A la suite de la loi du 17 juin 2008 réformant la prescription en matière civile et ramenant à 5 ans le délai de prescription des actions personnelles ou mobilières, l’article 3-1 de la loi du 9 juillet 1991, codifié au sein de l’article L.111-4 du code des procédures civiles d’exécution, a désormais vocation à s’appliquer seul.
L’article 26 de cette loi a par ailleurs précisé le régime transitoire applicable aux titres exécutoires d’ores et déjà obtenus avec pour conséquence que les titres se prescrivent par 10 ans à compter de l’entrée en vigueur de la loi, sauf si la durée restant à courir est plus courte.
Enfin, les causes d’interruption des articles 2240 et 2244 du code civil relatives à la reconnaissance par le débiteur du droit de celui contre lequel il prescrivait ainsi qu’aux mesures conservatoires prise en application du code des procédures civiles d’exécution sont applicables au délai de prescription des titres exécutoire.
Compte tenu de ce qui précède, la prescription de l’ordonnance d’injonction de payer du 20 décembre 1996 aurait été acquise le 19 juin 2018, 10 ans après le 19 juin 2008, date d’entrée en vigueur de la loi précitée.
Cependant, cette prescription a fait l’objet de plusieurs causes d’interruption et il ressort notamment du décompte réalisé par la SCP Joncour & Vales, huissier de justice, que Mme [N] a procédé à des règlements au titre de sa dette jusqu’au 7 mars 2017, de tels paiement valant reconnaissance de dette et repoussant alors le délai de prescription du titre exécutoire jusqu’au 7 mars 2027.
En conséquence, le moyen tiré de ce que le premier juge aurait retenu à tort la forclusion de son action apparaît suffisamment sérieux pour justifier de la suspension du jugement rendu le 25 juin 2025 par le juge de l’exécution du tribunal judiciaire de Toulouse.

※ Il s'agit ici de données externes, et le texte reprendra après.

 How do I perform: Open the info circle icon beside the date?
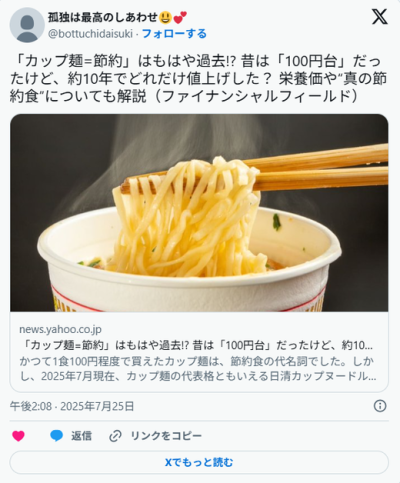(380, 406)
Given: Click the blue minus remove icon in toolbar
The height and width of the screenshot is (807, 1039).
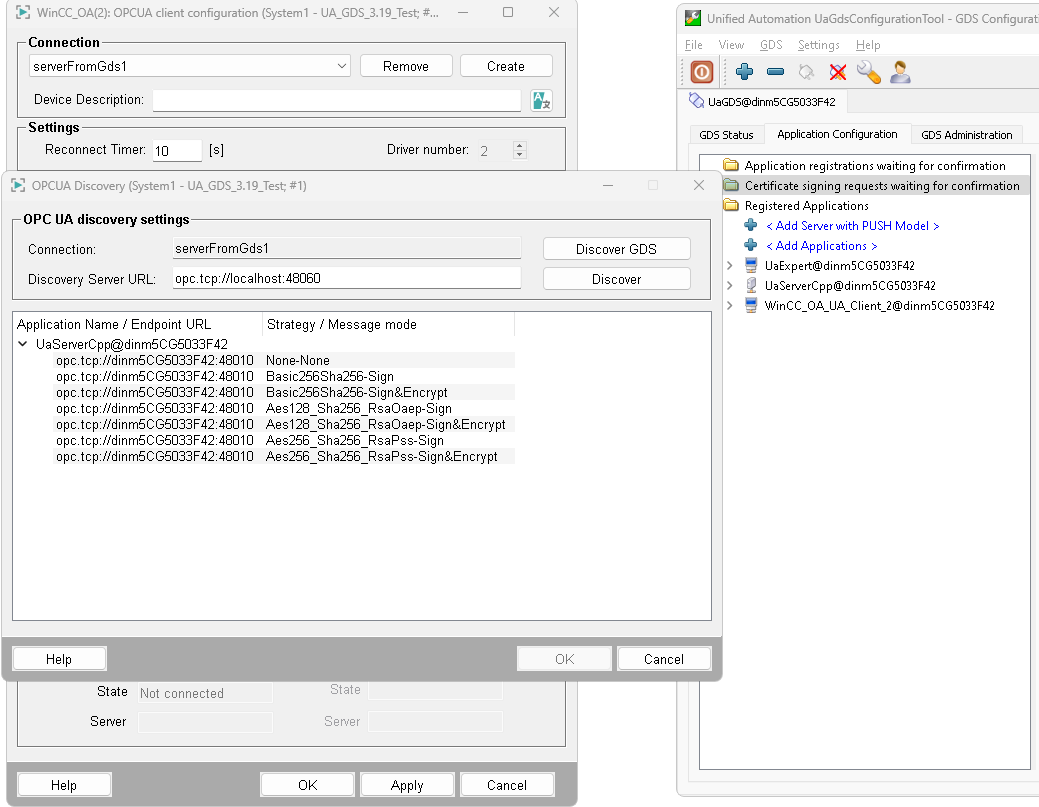Looking at the screenshot, I should (x=775, y=72).
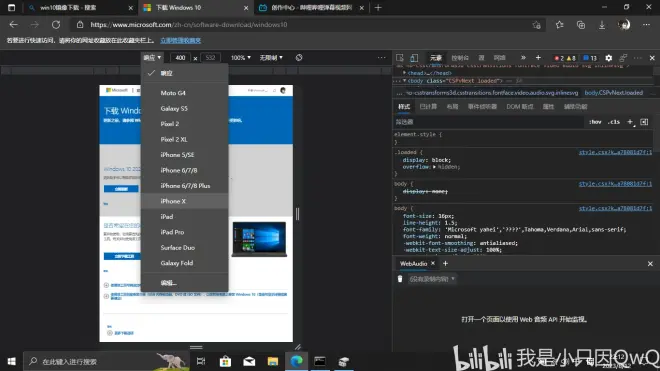The width and height of the screenshot is (660, 371).
Task: Open the zoom 100% dropdown
Action: 240,58
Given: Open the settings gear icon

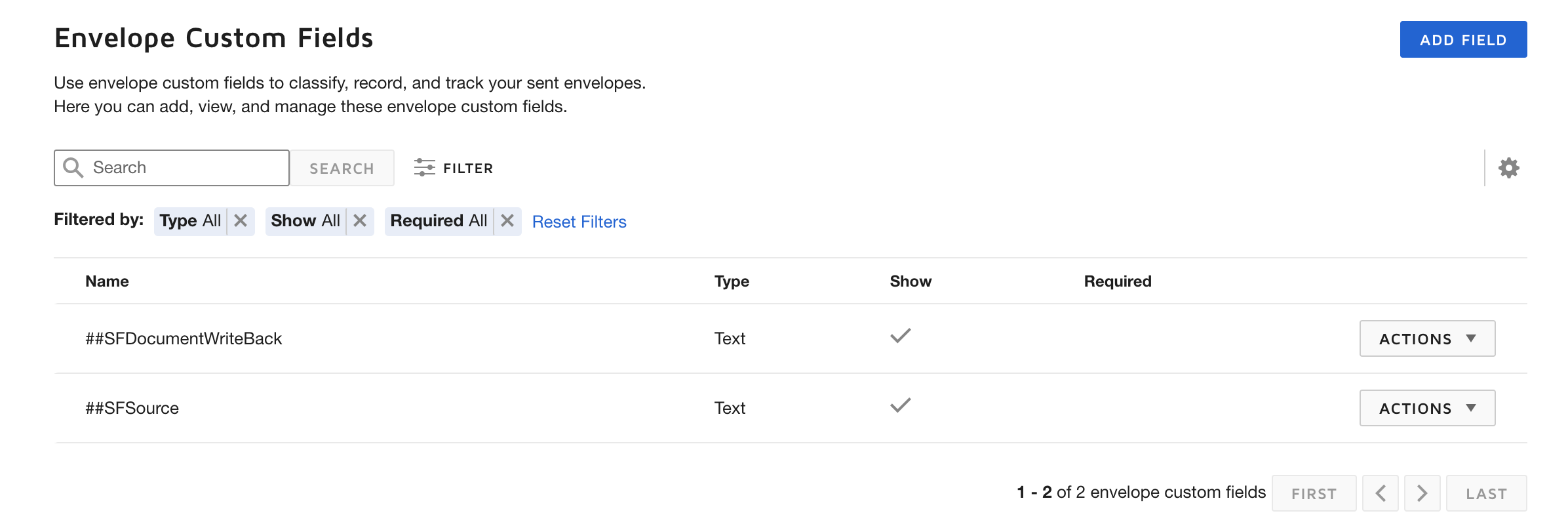Looking at the screenshot, I should coord(1508,168).
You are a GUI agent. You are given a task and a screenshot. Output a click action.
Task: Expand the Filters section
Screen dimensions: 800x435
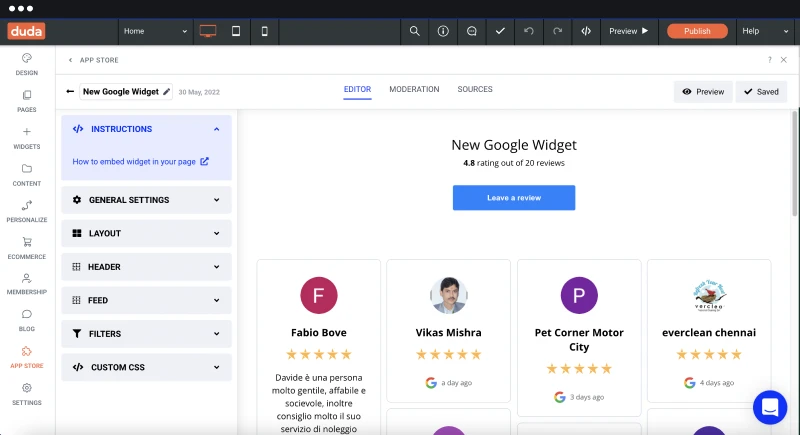[146, 334]
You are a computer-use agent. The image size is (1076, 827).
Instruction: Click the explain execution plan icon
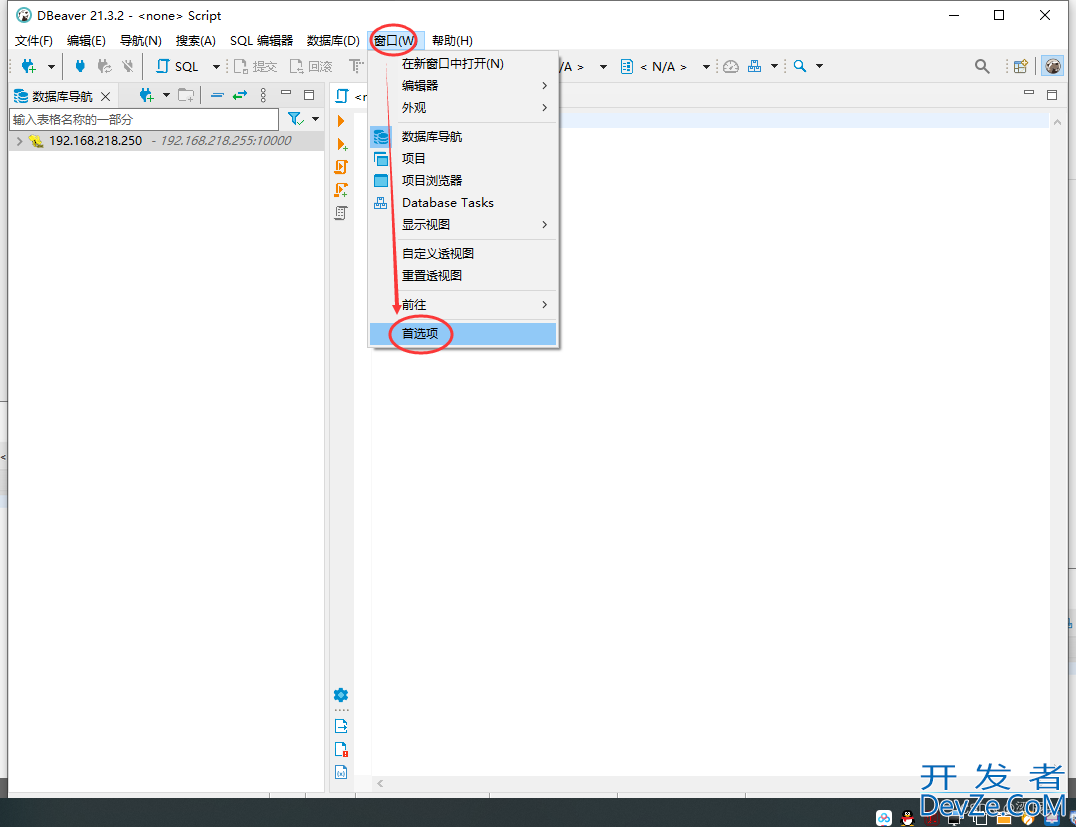341,212
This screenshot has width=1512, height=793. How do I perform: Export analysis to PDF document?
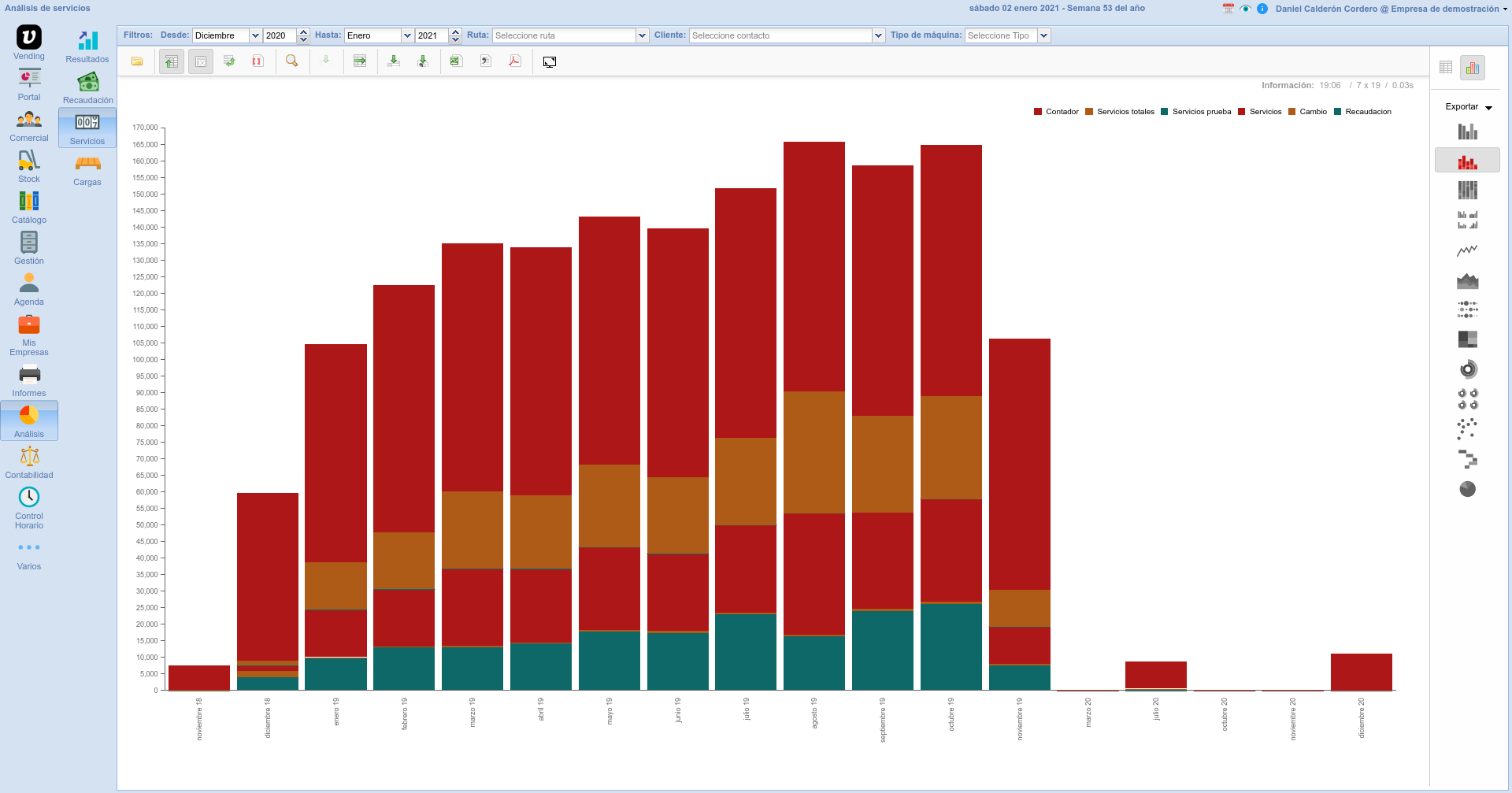(x=515, y=61)
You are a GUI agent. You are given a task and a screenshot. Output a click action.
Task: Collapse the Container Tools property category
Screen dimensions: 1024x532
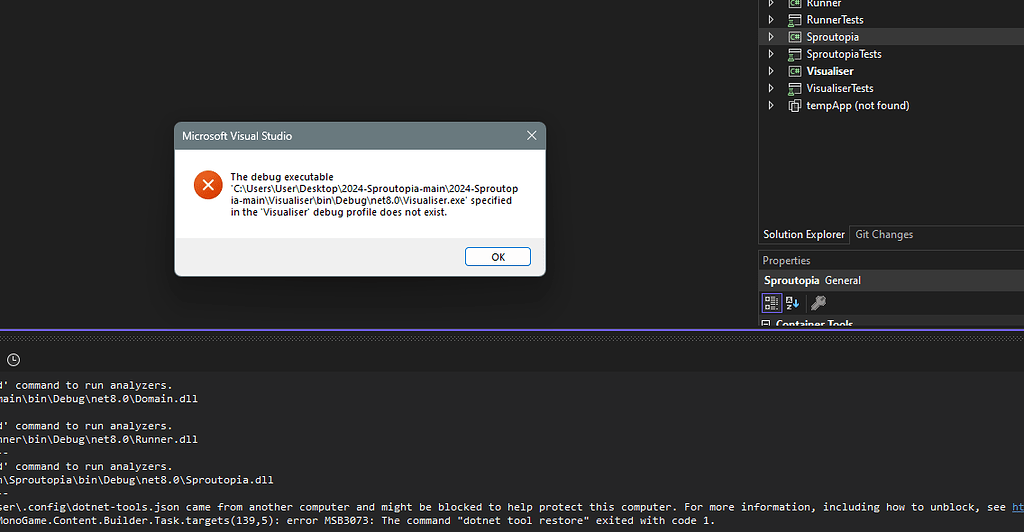pyautogui.click(x=766, y=324)
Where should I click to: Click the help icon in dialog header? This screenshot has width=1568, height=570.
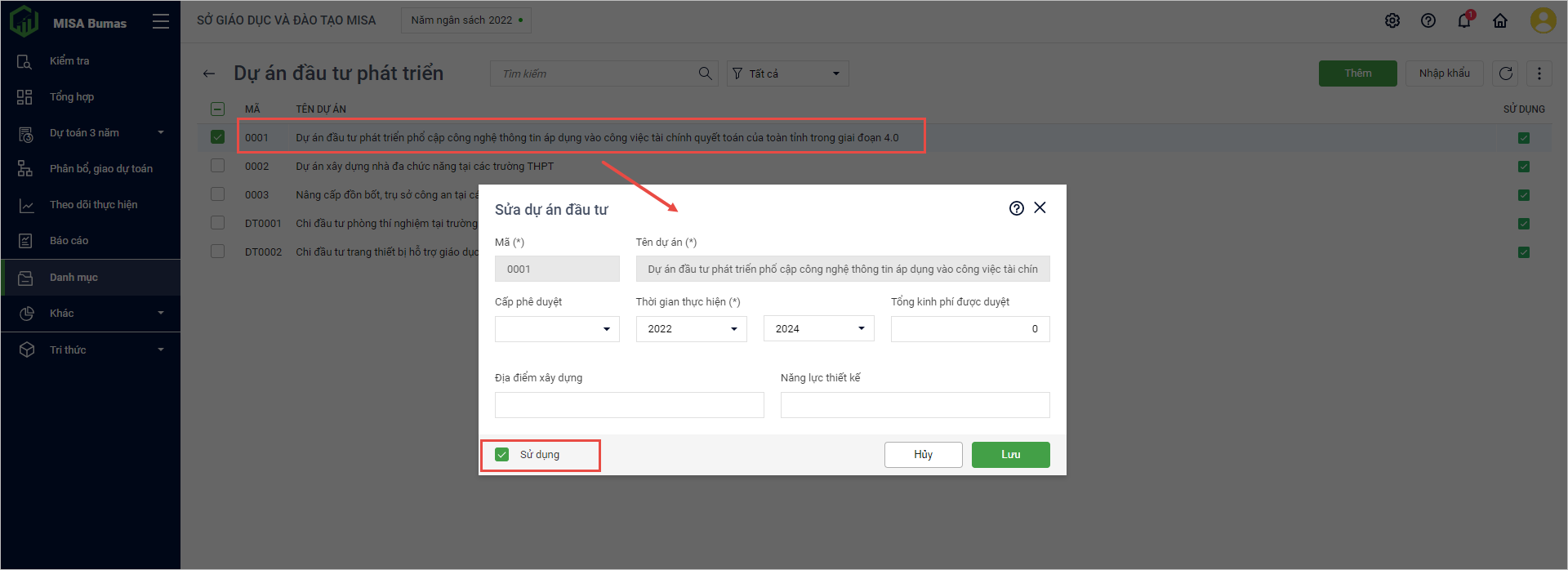[x=1016, y=208]
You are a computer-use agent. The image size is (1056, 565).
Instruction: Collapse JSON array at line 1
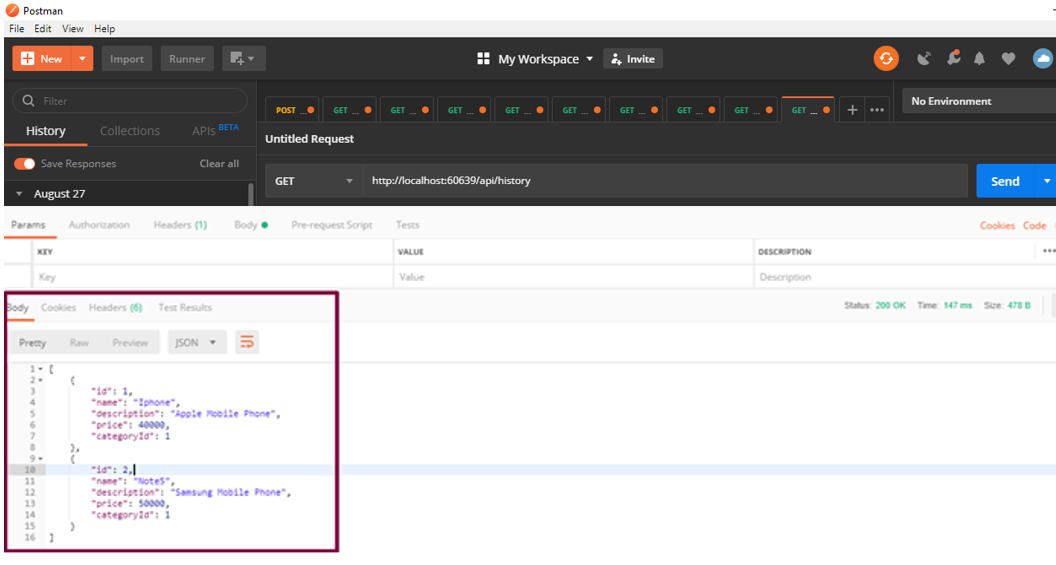39,369
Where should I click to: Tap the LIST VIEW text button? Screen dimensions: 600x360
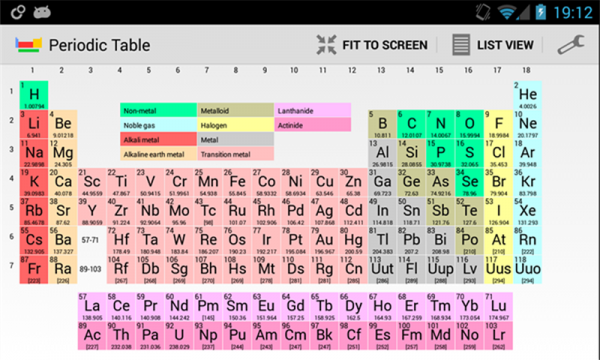(505, 45)
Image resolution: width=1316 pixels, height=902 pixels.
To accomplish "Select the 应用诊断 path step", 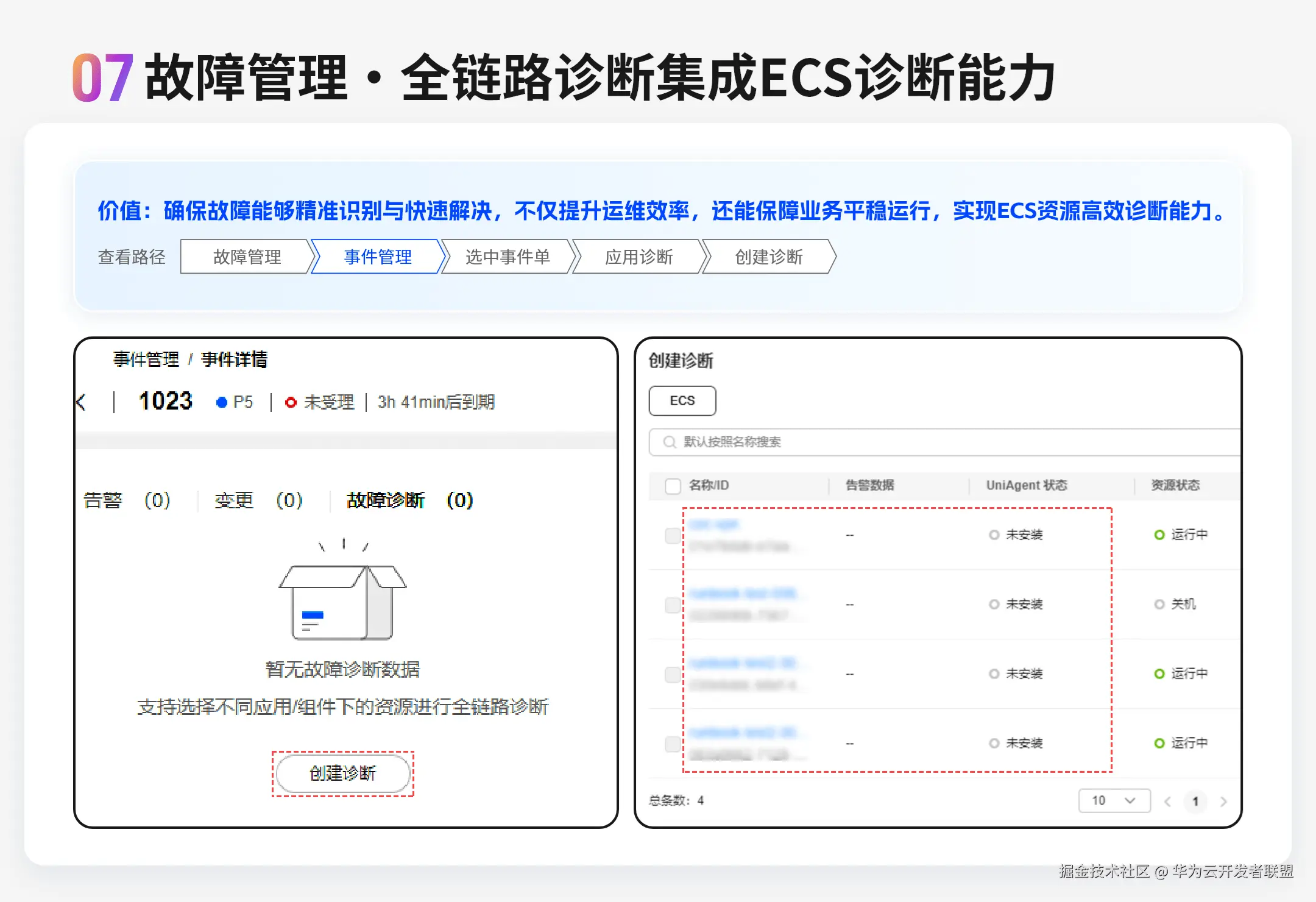I will [639, 257].
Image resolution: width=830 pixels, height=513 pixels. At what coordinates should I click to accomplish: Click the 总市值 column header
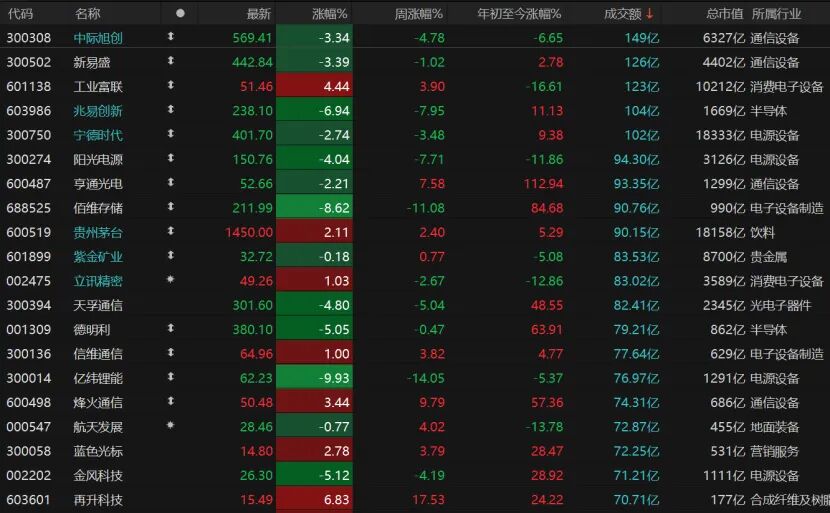pos(724,14)
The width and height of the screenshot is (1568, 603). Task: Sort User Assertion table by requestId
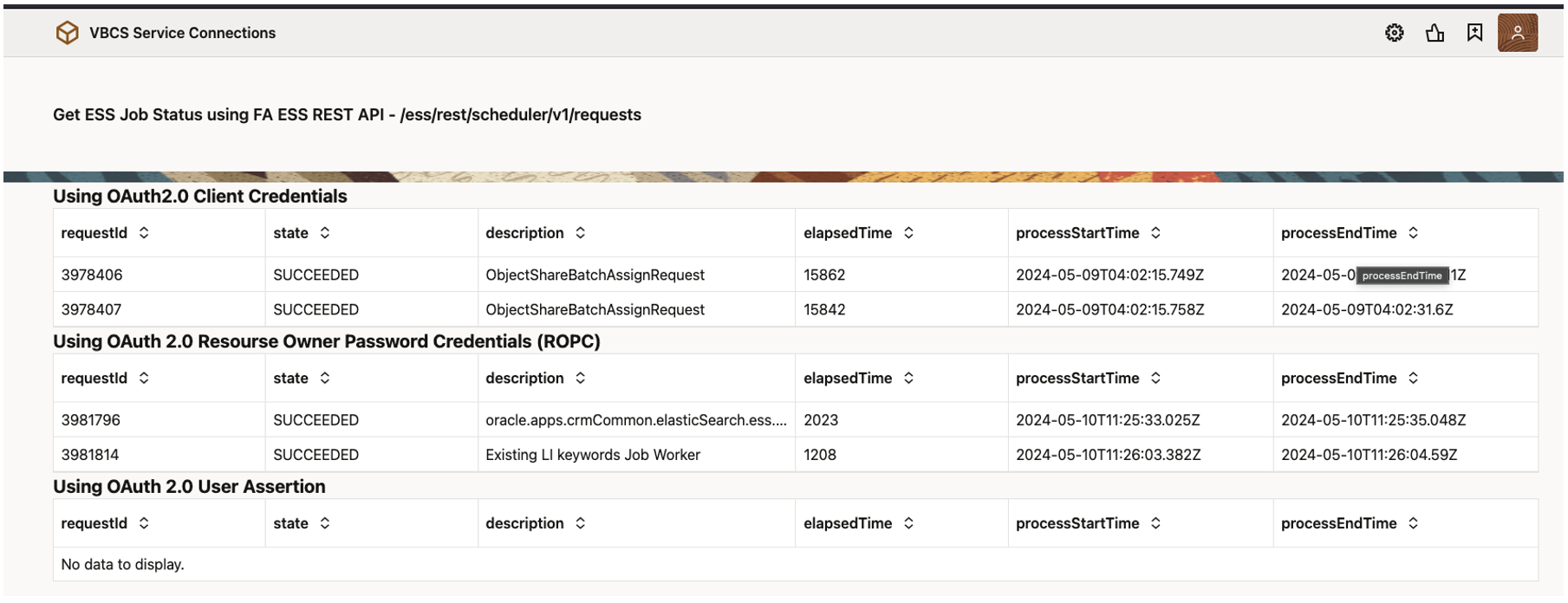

Mme [N] qui succombe, supportera la charge des dépens sans qu’il y ait lieu à cnaton du chef de l’article 700 du code de procédure civile.
— :-:-:-:-
PAR CES MOTIFS
Statuant par décision contradictoire, après débats en audience publique,
Ordonnons l’arrêt de l’exécution provisoire attachée au jugement rendu le 25 juin 2025 par le juge de l’exécution du tribunal judiciaire de Toulouse,
Condamnons la SAS EOS France aux dépens,
Déboutons les parties du surplus de leurs demandes.